Escarpment answered 6/5, 2012 at 11:20 Comment(4)
Thanks. Do you mind also letting me know what it means by 'adapters enable instantiation with only one implementation and you can't instantiate listeners'Peart
the listener interface is usually just that - an interface - so you cant create a new listener, you need to create a new instance of some class implementing this interface. adapters, on the other hand, may be instantiated directly (if they're not abstract) - but they usually do nothing by default so there's no real use-case for creating themAccident
Thanks a very good answer. I still don't get why you would want to instantiate a adapter class. Examples of when this would be done will be useful. :)Peart
It could make sense if you are reusing the adapter/listener to register to multiple objects. So you could for instance have a KeyAdapter that just refreshes something. And you want that behaviour on several JTextFields or so... Then you can create an instance and addKeyListener(...) that instance to all of them instead of creating multiple anonymous versions. Although I am also not exactly sure what Pau Kiat Wee meant with his statement...Adjectival
D
8

You can do everything with either, but if you start with the interface, your code is going to have a LOT of boilerplate. I'm sure you noticed that when you tried it out. That statement about instantiation etc. is a quite convoluted way of saying it and there's a lot of confusion of terms. You can write

c.addWindowListener(new WindowListener() {
  @Override public void windowActivated(WindowEvent arg0) { }
  @Override public void windowClosed(WindowEvent arg0) { System.exit(0); }
  @Override public void windowClosing(WindowEvent arg0) { }
  @Override public void windowDeactivated(WindowEvent arg0) { }
  @Override public void windowDeiconified(WindowEvent arg0) { }
  @Override public void windowIconified(WindowEvent arg0) { }
  @Override public void windowOpened(WindowEvent arg0) { }
});

or you can write

c.addWindowListener(new WindowAdapter() {
  @Override public void windowClosed(WindowEvent arg0) { System.exit(0); }
});

In neither case are you instantiating either WindowListener or WindowAdapter—you are creating anonymous classes that implement WindowListener/extend WindowAdapter. But when you implement the interface directly, you are forced to implement all methods, wheras when you extend the adapter class, you can only override what you need. That class already has exactly these empty implementations that you had to write in the Listener case.

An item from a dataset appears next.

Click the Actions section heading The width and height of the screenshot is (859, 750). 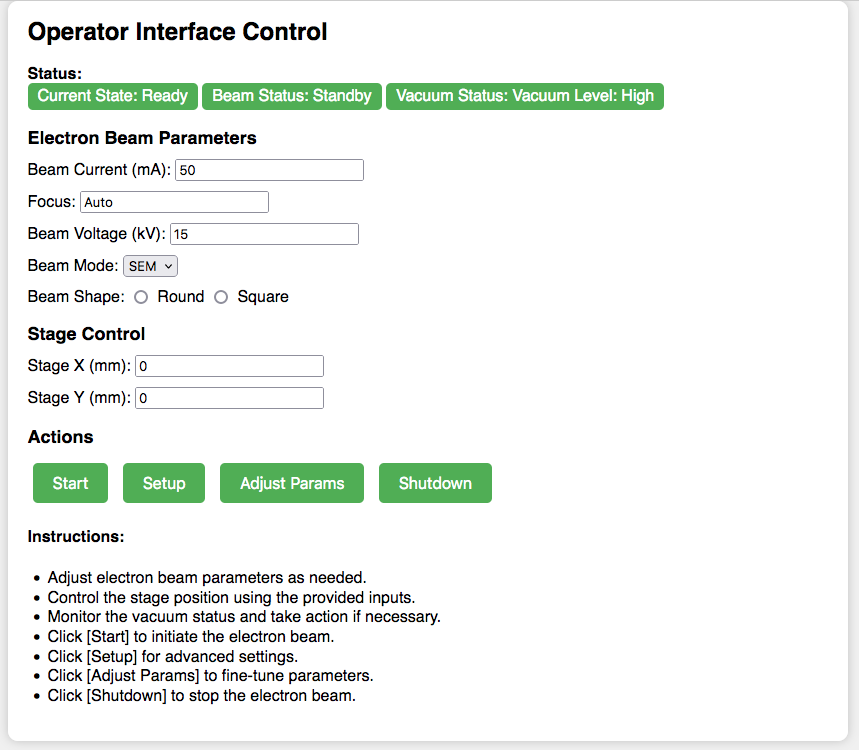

Diondione answered 6/5, 2012 at 11:21 Comment(2)
I think your second code sample means to create an instance of WindowAdapter and not WindowListenerAdjectival
This is the only answer that cleared my understanding of the difference! Thank you so much!Demure
S
0

There are several Adapter classes such as the MouseAdapter, KeyAdapter, WindowAdapter that one can extend thus avoiding writing the methods that you don't actuality need.

The thing with interfaces is that you have to write out all the methods you do not need. The Adapter class can further be Sub Classed as a way to override the method required.

http://www.cafeaulait.org/course/week7/19.html

Sheepshanks answered 6/5, 2012 at 11:38 Comment(0)
C
0

Listeners are used when you plan to utilize most of the interface methods. When you need to use only a few of the methods an adapter would be better b/c you would not have to override the remainder of the methods.

Colville answered 6/5, 2012 at 15:20 Comment(0)
L
0

There is another aspect which is not addressed in other answers: API evolution. Providing adapter classes (a.k.a empty or default implementations of interfaces) makes introducing new methods in interfaces less painful. If an API provides only interfaces then clients are forced to implement them and if a new method is added to the interfaces then all implementing classes will break. However, if default implementations are provided then clients have the chance to extend those instead which, apart from being convenient, helps them upgrading to newer API version. With default methods of Java 8 default/empty implementation have become less important but they might be handy in older versions.